PROBLEM DETAILS:
From the first line of the data through the line containing "Click the Egg Foo Young section heading", transcribe each line exactly. Pictures do not belong in the copy.
====== PROVIDED DATA ======
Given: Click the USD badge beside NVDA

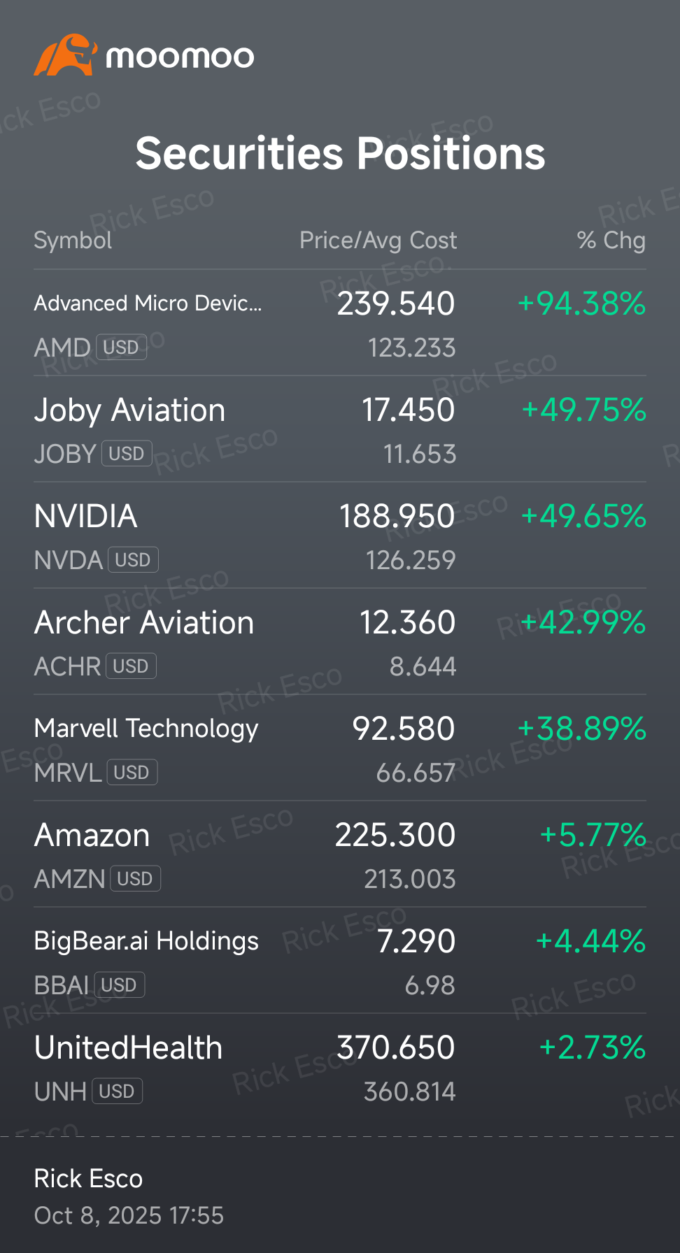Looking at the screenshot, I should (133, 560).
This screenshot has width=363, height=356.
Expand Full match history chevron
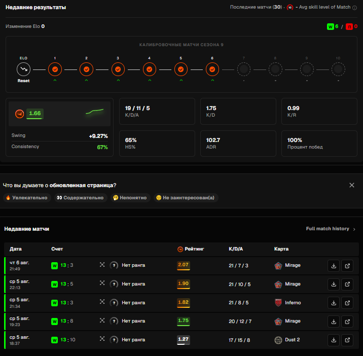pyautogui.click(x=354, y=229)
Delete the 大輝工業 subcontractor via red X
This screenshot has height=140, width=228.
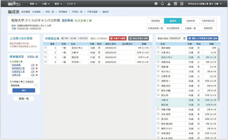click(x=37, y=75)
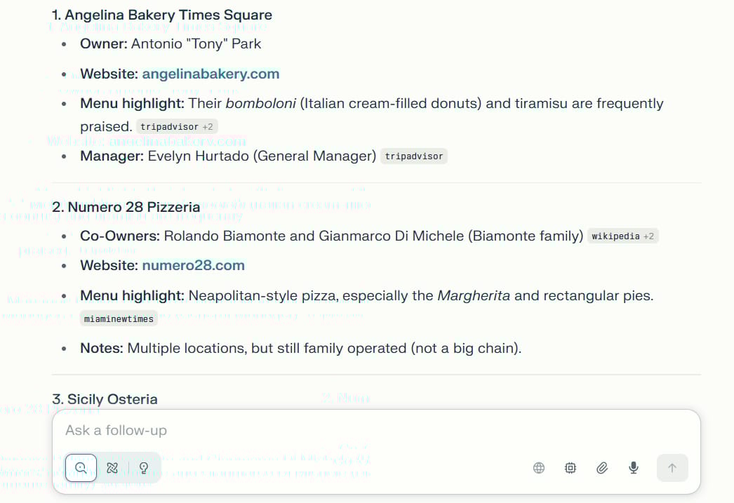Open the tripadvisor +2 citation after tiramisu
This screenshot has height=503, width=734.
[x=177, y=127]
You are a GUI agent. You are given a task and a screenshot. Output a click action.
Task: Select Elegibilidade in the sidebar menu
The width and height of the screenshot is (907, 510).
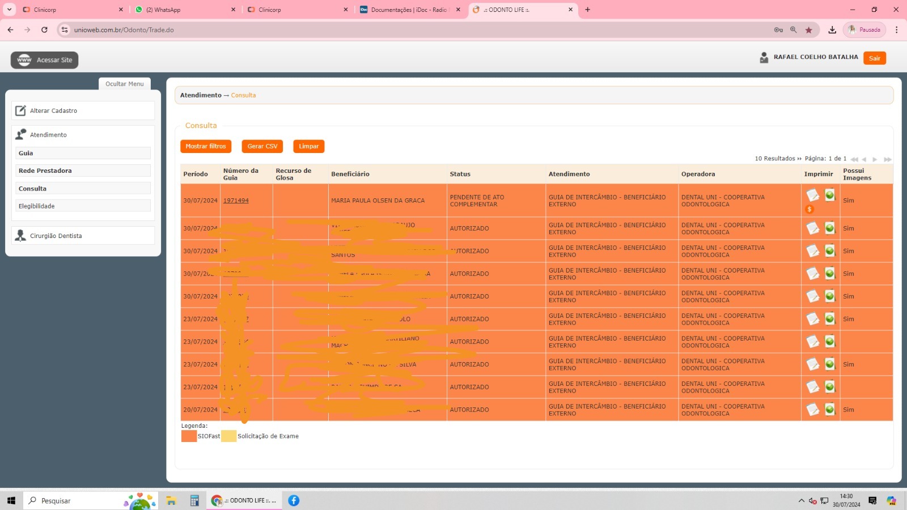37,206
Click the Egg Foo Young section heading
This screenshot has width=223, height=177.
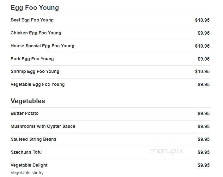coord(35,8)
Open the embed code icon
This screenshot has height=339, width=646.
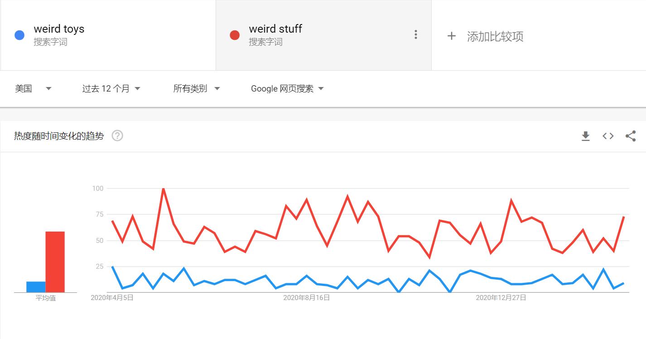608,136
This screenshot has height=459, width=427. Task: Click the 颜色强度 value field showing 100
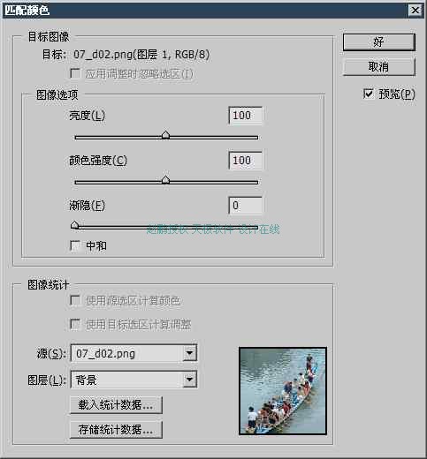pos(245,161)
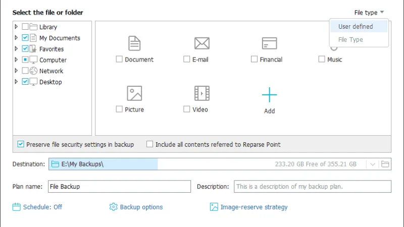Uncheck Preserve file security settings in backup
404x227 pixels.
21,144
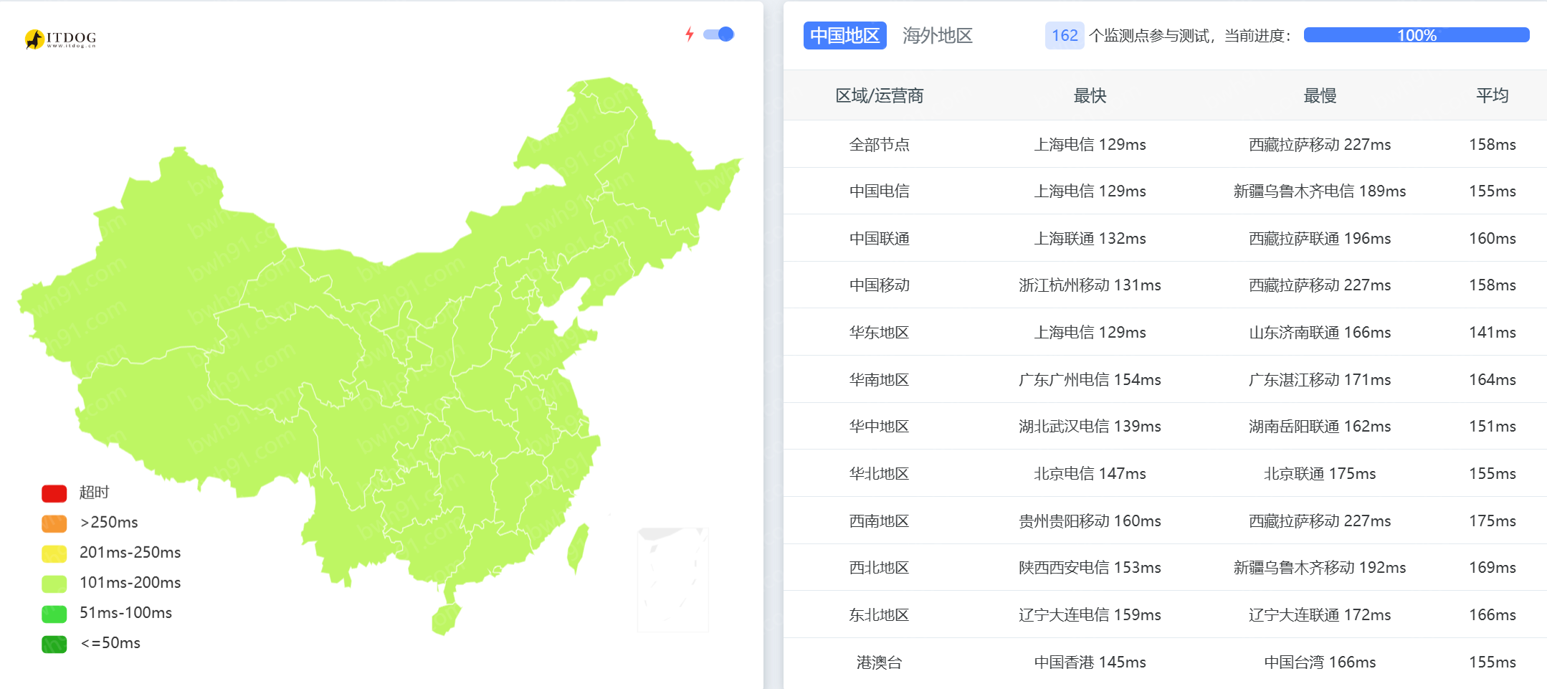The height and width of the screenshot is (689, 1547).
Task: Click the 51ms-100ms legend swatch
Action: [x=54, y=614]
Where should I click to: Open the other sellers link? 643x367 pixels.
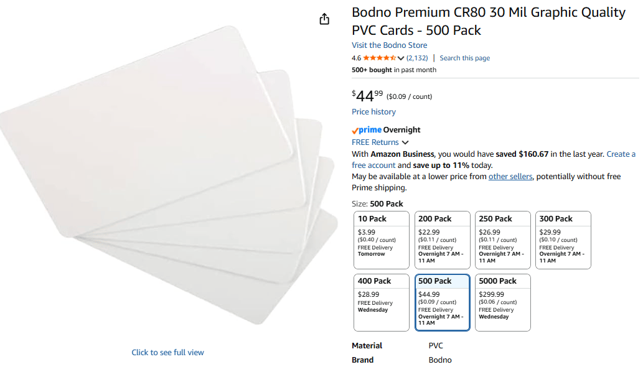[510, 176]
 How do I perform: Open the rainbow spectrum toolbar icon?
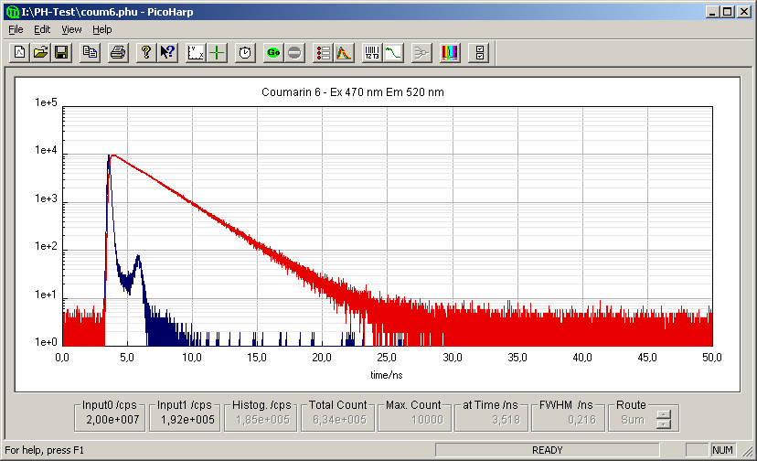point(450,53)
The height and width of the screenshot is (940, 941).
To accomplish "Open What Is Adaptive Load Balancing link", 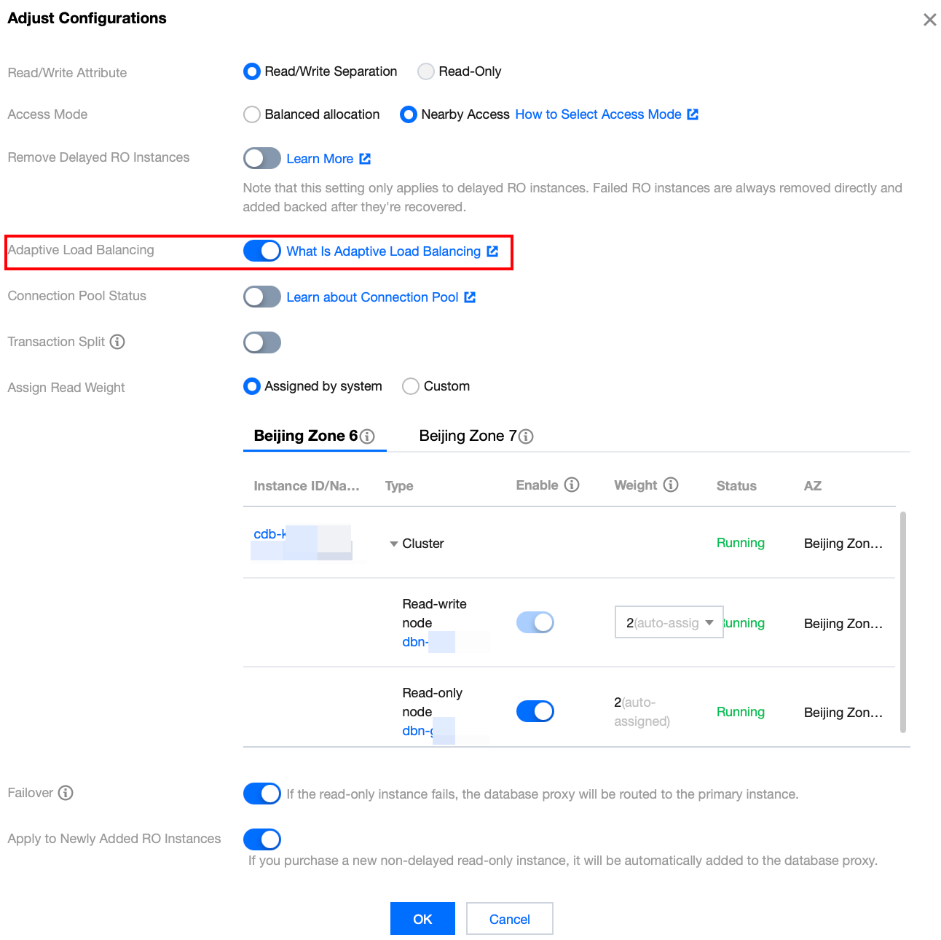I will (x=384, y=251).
======
SOLUTION FOR THIS TASK:
Given: Click the USD badge beside NVDA

Looking at the screenshot, I should (133, 560).
This screenshot has width=363, height=356.
Expand Full match history chevron
pyautogui.click(x=354, y=229)
Delete the 大輝工業 subcontractor via red X
This screenshot has height=140, width=228.
click(x=37, y=75)
Open the tripadvisor +2 citation after tiramisu
This screenshot has height=503, width=734.
[x=177, y=127]
You are a GUI agent. You are given a task and a screenshot. Output a click action.
Task: Select Elegibilidade in the sidebar menu
The width and height of the screenshot is (907, 510).
37,206
Click the Egg Foo Young section heading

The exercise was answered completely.